Use this worksheet to calculate your 2019 Roth IRA contribution limit.

Example of How a Reduced Limit Is Calculated

Below is an example of how the reduced limit is calculated for someone who is filing as single, head of household, or married and filing separately (and you didn't live with your spouse at any time during the year). This calculation is automatically performed in the worksheet linked above for your 2019 limit.

  1. Start with your modified 2019 AGI.
  2. Subtract $122,000 (based on tax filing status).
  3. Divide the result by $15,000.
  4. Multiply by your maximum contribution limit.
  5. Subtract the result of #4 from the maximum contribution limit.
Example Scenario
Filing Status Single
Modified AGI $125,000
Age 49
  1. 2019 AIG: $125,000
  2. $125,000 - $122,000 = $3,000
  3. $3000 / $15,000 = 0.2
  4. 0.2 * $6,000 = $1,200
  5. $6,000 - $1,200 = $4,800

Using the example information above, the calculated reduced limit would be $4,800.
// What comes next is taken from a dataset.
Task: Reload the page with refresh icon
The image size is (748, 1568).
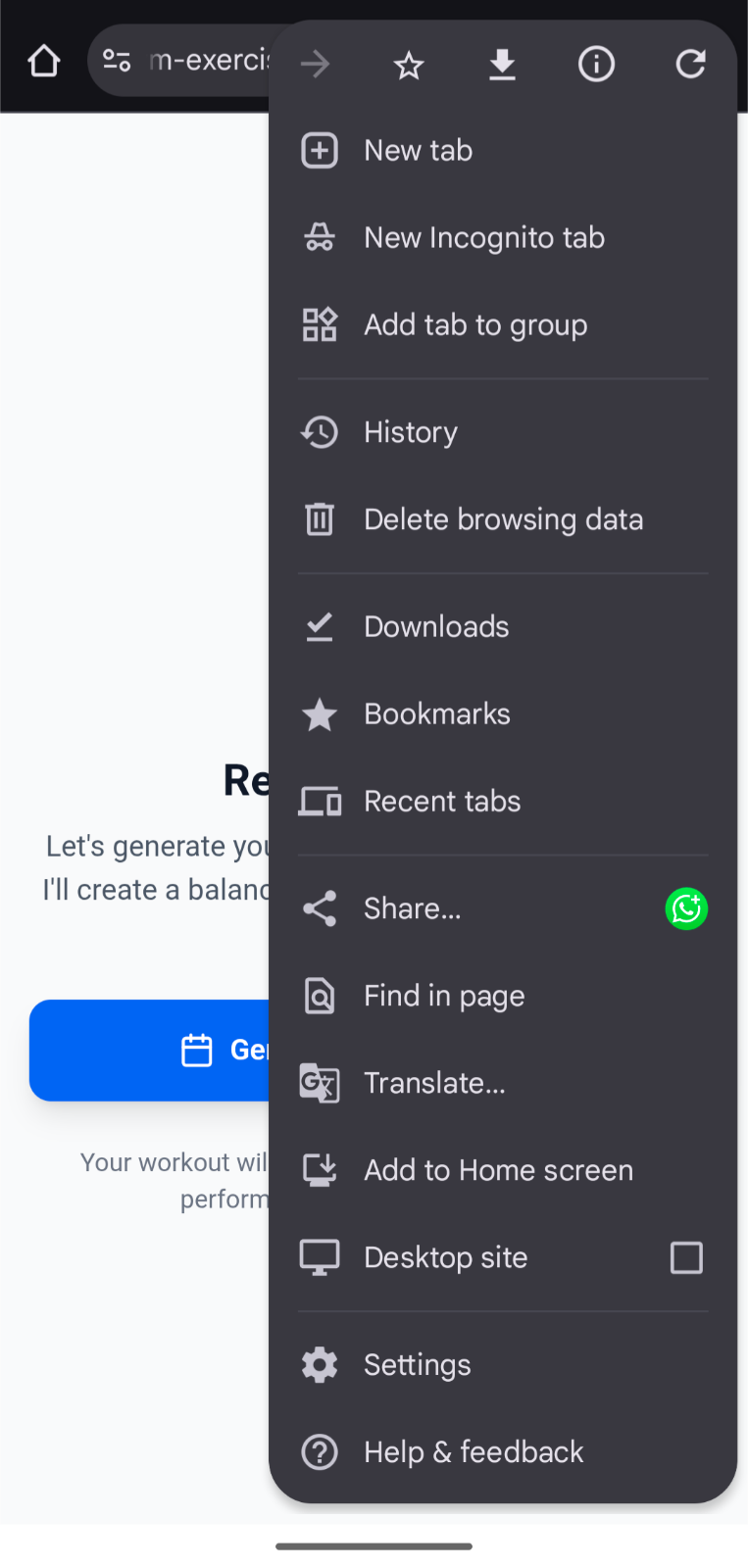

Details of Roth IRA Contributions

The Roth IRA has contribution limits, which are $6,000 for 2019 and 2020. If you’re 50 years or older then you can contribute $7,000 for 2019 and 2020. Contributions, not earnings, can be withdrawn tax-free at any time. 

It’s worth noting that an investor can have both a Roth and traditional IRA and contribute to both, but the contribution limits apply across all IRA accounts. For example, if an investor contributes $4,000 to a Roth IRA, that same investor could contribute $2,000 to their traditional IRA in that same year. 

Age Contributions Limits  

There is no age limit for making contributions to an IRA account. First, there has never been an age limit on Roth IRAs, but traditional IRA contributions had an age limit of 70½. However, that limit was removed with the passage of the Setting Every Community Up for Retirement Enhancement (SECURE) Act of 2019. 

With a traditional IRA, your ability to participate in a qualified retirement plan, such as a 401(k), will dictate if and how much you can contribute to the IRA. With a Roth IRA, participation in a qualified retirement plan has no bearing. 

Roth IRA Contributions and the Low-Income

Roth IRA contributions are not tax-deductible. They are made with after-tax dollars. However, lower- and moderate-income taxpayers may qualify for the Saver’s Credit.

This tax break allows for a tax credit of between 10% and 50% for the amount contributed to a Roth IRA. Depending on the filing status, adjusted gross income (AGI), and Roth IRA contribution the credit can be up to $2,000. 

For the tax year 2020, the top-end income limits are $65,000 for those married filing jointly, $48,750 for head-of-household filers, and $32,500 for single taxpayers. 

Withdrawals and the CARES Act 

The passage of the CARES (Coronavirus Aid, Relief, and Economic Security) Act in March 2020 allows for the withdrawal of up to $100,000 from Roth or traditional IRAs without having to pay the 10% early withdrawal fee. 

This hardship withdrawal is allowed for those affected by the COVID-19 pandemic. The account holder has three years to pay taxes owed on withdrawals, versus having to pay it in the current year. As well, the withdrawals can be repaid and no taxes owed. The repayment amount doesn’t count toward the contribution limit.